Exercise requirements>
In the records that follow, find each line with the word "total" and copy it.
***
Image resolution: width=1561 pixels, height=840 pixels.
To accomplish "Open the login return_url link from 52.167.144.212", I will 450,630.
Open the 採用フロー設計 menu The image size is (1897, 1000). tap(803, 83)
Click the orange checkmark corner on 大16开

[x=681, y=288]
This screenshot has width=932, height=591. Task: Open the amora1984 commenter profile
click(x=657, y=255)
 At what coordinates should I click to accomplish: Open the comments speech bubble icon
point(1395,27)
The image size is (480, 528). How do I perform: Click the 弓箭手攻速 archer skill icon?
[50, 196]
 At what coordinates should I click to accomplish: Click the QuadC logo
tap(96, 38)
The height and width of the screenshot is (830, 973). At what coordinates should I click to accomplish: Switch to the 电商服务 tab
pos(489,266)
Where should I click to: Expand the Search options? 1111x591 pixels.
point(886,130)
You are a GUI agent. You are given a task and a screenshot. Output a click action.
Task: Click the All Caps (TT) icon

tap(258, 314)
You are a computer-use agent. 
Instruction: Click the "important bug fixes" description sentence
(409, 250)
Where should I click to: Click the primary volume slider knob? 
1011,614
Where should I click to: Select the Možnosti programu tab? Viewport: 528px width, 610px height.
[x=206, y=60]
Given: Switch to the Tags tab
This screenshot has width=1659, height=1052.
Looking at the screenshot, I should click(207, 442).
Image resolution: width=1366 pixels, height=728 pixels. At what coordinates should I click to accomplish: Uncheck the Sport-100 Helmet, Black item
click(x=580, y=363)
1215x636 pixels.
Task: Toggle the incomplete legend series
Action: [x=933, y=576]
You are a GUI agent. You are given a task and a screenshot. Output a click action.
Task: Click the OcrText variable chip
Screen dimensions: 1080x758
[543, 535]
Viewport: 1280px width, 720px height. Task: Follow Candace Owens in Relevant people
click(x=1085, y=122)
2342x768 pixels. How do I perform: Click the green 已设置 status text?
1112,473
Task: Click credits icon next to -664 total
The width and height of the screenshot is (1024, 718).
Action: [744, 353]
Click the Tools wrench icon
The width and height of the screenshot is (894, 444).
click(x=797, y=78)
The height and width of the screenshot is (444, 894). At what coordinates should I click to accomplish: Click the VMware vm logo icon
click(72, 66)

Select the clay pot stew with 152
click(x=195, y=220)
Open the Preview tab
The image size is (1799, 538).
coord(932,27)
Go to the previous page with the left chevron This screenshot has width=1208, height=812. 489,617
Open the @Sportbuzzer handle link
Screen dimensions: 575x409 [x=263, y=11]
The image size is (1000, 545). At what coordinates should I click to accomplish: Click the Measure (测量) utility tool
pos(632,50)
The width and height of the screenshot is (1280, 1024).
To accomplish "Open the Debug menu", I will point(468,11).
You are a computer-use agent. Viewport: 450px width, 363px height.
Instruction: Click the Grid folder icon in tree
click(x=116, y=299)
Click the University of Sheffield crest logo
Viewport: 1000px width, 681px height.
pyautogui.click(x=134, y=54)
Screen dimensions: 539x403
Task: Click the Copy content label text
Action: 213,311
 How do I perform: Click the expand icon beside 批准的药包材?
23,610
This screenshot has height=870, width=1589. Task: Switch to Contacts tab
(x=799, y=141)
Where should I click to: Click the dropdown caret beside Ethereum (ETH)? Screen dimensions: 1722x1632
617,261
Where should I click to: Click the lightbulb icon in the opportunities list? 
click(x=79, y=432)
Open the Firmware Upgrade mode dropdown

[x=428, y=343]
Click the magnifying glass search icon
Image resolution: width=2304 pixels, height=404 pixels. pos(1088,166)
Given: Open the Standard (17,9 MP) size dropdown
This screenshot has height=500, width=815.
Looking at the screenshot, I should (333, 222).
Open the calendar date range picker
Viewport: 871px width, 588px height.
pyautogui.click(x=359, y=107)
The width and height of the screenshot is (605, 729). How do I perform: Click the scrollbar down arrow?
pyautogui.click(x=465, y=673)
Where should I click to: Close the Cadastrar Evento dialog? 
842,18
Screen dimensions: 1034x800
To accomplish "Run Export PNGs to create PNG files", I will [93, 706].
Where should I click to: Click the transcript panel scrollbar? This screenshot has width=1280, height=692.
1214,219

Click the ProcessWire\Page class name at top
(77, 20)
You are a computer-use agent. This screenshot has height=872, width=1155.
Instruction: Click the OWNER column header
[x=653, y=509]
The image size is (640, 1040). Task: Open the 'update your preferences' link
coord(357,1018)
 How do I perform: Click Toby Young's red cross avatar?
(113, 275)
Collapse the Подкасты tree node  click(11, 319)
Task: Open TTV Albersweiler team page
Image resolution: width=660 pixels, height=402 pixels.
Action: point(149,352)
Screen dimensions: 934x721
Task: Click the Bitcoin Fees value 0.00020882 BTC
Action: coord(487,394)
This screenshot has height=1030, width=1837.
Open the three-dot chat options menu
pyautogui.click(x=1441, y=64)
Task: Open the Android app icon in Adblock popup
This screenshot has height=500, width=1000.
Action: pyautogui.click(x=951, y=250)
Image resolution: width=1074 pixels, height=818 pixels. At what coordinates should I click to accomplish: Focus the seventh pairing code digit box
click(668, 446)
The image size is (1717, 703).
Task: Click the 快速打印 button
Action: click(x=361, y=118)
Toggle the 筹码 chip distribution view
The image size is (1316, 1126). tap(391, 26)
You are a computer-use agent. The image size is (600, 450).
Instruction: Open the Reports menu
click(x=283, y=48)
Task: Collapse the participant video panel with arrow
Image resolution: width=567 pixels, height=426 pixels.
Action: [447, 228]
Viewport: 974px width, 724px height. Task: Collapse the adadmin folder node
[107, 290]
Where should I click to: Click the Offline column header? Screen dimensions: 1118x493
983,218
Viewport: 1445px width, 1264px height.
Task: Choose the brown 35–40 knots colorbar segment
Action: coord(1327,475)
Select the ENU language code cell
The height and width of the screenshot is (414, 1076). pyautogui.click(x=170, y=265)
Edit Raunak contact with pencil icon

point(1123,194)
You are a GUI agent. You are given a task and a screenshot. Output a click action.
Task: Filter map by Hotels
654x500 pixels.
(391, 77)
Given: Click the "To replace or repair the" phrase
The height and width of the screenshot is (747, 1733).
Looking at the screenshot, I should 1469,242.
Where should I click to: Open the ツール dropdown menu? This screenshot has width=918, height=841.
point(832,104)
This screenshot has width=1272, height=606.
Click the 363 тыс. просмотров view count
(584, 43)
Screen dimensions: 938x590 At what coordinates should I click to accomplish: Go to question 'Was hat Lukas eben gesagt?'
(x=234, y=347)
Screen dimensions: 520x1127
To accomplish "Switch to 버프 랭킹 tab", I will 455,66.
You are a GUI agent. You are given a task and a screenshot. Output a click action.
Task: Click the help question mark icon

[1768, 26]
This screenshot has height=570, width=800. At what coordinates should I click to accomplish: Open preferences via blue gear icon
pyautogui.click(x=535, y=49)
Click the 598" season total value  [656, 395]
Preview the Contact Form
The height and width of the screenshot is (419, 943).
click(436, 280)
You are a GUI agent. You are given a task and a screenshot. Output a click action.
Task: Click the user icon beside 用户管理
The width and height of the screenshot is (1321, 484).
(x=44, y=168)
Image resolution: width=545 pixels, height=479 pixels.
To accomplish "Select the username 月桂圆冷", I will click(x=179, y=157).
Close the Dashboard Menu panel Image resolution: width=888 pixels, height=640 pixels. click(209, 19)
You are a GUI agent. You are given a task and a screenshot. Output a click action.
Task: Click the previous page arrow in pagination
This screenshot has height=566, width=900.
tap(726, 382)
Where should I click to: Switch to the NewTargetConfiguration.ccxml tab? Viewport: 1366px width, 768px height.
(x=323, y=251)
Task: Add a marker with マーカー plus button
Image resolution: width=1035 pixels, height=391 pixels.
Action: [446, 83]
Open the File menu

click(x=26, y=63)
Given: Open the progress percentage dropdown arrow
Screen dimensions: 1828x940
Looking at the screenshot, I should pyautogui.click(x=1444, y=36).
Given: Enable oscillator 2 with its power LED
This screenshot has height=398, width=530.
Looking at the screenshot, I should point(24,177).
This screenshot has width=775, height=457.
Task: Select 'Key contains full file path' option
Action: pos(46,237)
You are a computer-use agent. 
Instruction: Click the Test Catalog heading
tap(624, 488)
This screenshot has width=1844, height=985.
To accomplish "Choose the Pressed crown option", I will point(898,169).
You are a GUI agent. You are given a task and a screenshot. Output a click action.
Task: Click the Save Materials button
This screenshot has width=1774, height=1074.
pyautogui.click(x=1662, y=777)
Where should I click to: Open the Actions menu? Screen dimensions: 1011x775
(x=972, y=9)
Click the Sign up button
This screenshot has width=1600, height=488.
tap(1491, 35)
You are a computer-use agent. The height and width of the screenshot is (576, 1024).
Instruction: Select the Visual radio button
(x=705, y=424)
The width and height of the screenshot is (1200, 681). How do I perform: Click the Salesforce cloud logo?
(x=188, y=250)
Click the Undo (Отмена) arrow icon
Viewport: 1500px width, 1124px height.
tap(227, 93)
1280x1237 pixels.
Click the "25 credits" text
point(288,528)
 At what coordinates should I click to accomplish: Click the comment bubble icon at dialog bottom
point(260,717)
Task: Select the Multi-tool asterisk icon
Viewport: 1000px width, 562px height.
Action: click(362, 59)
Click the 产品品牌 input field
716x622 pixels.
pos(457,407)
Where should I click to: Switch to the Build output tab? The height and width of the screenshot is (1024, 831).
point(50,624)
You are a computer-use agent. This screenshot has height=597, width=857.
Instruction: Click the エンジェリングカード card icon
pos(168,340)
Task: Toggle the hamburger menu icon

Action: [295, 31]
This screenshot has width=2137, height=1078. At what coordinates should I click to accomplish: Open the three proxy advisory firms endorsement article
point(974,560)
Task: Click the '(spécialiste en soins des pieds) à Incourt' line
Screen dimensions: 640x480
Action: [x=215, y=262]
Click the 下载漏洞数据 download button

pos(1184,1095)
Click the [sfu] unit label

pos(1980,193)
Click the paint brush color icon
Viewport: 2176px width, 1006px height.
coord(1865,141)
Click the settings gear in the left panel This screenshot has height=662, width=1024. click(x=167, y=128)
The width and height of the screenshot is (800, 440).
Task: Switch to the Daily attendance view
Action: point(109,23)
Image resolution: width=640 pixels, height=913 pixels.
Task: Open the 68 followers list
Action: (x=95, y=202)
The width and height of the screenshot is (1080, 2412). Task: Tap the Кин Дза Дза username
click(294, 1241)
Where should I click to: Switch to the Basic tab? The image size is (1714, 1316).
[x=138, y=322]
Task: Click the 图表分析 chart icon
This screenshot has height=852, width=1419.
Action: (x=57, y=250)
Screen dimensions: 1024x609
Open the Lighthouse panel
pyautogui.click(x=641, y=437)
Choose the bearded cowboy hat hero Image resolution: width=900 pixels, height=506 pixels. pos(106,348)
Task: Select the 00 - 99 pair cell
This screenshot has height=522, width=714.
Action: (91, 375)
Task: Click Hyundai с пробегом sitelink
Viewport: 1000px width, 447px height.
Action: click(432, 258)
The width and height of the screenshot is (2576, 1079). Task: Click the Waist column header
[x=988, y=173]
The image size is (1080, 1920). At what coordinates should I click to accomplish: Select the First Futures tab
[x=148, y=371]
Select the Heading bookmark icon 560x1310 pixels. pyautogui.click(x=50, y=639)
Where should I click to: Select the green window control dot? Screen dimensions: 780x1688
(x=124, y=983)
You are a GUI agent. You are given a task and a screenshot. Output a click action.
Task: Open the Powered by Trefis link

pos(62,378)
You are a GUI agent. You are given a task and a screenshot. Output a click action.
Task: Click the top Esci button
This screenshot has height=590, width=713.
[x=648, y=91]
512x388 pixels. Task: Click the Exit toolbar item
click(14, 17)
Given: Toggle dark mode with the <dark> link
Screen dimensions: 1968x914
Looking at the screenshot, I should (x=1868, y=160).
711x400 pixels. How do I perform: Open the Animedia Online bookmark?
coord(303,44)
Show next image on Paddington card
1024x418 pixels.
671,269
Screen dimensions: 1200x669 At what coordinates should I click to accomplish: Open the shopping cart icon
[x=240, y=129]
***
Exercise result>
Task: Click credits icon next to -664 total
Click the 598" season total value  [656, 395]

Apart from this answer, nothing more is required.